## Task details:
Please output exactly the lines that run from the line with "Image resolution: width=1452" through the final line of the data, inclusive, and nothing more.

## Task data:

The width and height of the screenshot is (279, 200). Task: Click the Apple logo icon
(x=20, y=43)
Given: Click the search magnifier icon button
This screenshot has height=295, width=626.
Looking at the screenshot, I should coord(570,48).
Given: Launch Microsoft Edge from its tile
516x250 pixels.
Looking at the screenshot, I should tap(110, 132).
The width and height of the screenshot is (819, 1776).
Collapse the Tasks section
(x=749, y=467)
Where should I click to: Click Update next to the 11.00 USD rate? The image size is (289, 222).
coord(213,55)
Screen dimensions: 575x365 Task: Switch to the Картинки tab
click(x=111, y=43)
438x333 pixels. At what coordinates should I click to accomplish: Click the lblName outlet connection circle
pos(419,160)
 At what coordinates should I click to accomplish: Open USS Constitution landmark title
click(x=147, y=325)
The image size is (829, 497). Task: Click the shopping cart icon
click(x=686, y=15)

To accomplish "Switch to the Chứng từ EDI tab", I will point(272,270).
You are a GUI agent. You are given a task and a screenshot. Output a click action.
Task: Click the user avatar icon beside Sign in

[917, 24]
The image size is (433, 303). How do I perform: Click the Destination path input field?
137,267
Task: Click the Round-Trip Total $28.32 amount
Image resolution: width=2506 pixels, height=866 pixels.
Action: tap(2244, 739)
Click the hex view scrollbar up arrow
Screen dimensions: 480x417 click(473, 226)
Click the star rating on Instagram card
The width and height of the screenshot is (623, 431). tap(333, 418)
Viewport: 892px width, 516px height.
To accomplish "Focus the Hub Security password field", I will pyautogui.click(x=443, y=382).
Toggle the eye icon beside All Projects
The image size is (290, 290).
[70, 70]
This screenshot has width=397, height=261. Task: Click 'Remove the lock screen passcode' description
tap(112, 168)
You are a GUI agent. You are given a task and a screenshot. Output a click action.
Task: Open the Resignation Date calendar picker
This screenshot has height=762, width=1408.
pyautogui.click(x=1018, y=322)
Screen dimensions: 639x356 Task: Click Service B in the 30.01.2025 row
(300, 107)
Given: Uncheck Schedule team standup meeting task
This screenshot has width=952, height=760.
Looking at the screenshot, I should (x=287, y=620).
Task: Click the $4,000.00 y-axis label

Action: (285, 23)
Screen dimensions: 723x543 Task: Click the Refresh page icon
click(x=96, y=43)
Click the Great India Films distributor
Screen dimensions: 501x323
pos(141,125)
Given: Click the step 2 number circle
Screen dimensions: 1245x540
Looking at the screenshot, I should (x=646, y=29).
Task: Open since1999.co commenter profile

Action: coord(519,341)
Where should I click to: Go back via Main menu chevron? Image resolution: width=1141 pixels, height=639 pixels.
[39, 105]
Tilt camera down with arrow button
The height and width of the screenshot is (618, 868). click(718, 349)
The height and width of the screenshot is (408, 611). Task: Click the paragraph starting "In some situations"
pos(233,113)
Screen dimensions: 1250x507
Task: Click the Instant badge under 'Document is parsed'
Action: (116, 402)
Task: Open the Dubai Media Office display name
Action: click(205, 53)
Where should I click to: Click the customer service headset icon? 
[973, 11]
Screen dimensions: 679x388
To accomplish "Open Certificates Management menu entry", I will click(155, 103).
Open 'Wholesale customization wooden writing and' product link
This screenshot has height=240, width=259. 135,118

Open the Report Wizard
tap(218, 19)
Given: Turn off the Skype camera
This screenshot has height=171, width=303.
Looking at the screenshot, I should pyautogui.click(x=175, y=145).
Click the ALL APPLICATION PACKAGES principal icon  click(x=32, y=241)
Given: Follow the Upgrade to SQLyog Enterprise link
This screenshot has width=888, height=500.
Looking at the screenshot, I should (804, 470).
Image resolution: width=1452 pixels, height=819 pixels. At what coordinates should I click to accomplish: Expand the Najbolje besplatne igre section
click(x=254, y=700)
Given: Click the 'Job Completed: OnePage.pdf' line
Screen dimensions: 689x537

## Problem solution:
Image resolution: width=1452 pixels, height=819 pixels. At what coordinates should I click to accomplish: Expand the Najbolje besplatne igre section
click(x=254, y=700)
Given: Click the 'Job Completed: OnePage.pdf' line
Screen dimensions: 689x537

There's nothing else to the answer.